Moving to London, Gnomeo and Juliet are given the position of rulers of the garden, a position that interferes with their relationship. When Gnomeo tries to make it up to his love by venturing out into the streets of London, Juliet has to save him and while they are both out, the rest of the gnomes disappear. This is a job for the super sleuth, Sherlock Gnomes and his trusty sidekick, Dr Watson. The pair believes it could be the return of Gnomes’s arch enemy, Moriarty, a figurine who wants all gnomes destroyed.
Once again produced by Elton John’s Rocket Productions (you can tell that the extravagant singer is involved as the incidental music and songs are all his) this has a very starry cast providing the voices and the animation fits into that middle ground of not as good as Disney/Pixar but not as terrible as most other studio produced CGI animations. The streets of London are well designed and executed.

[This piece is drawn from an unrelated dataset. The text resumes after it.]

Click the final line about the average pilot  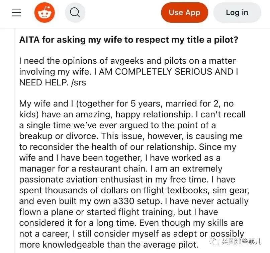coord(109,245)
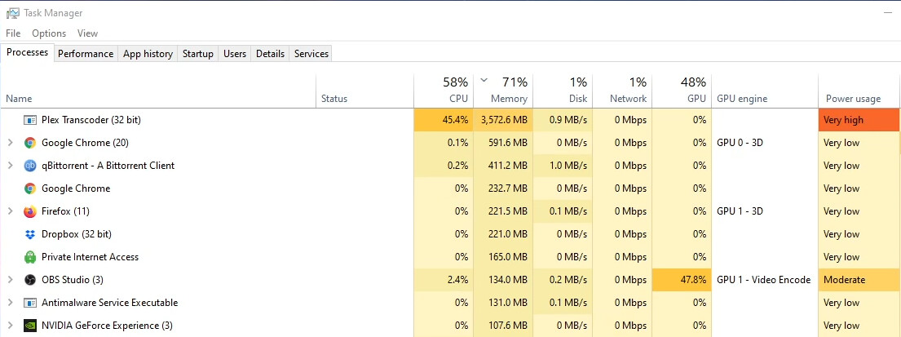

Where the film falls down is everywhere else. The joke for the original film was taking a well-worn story and mixing in plenty of puns about gnomes. This time, the story is the central focus, that of chasing clues around London while facing various perils. None of which are exciting enough to excite the audience this is aimed at. Even the jokes now seem stale and by half-way through, all gnomes puns have been dropped and the humour disappears altogether. This would have been fine if we felt any real peril for the cast but this is a film aimed at kids, so threats and peril are wafer thin and there is nothing too upsetting or distressing, while leaves the film feeling flat and uninvolving.
After a while, with Elton John’s back catalogue suped-up for the 21st century (so we get Don’t Go Breaking My Heart with a banging bassline) start to grate, we go through the motions as Sherlock, Watson, Gnomeo and Juliet run around being chased by an assortment of animals, inanimate objects and gargoyles, each time trying to be more spectacular than the last yet failing to bring any real nail-biting entertainment. In fact, it’s all rather bland.
The voice cast, while crammed with familiar names and all trying their best to inject fun and energy, are having to cope with a very lacklustre script. Johnny Depp does his best English accent as the lead character while returners James McAvoy and Emily Blunt have character voices that work for their star-crossed lovers. You just keep thinking you wish they deserve stronger material.
Sherlock Gnomes will probably do well as a time-waster at the weekend for families looking for something other than superheroes but it’s never going to ignite the same delight a child gets from a Disney or a Pixar and the one thing that we all don’t want is another one. I can’t think of any other gnome-pun related literary titles. I hope the writers can’t either.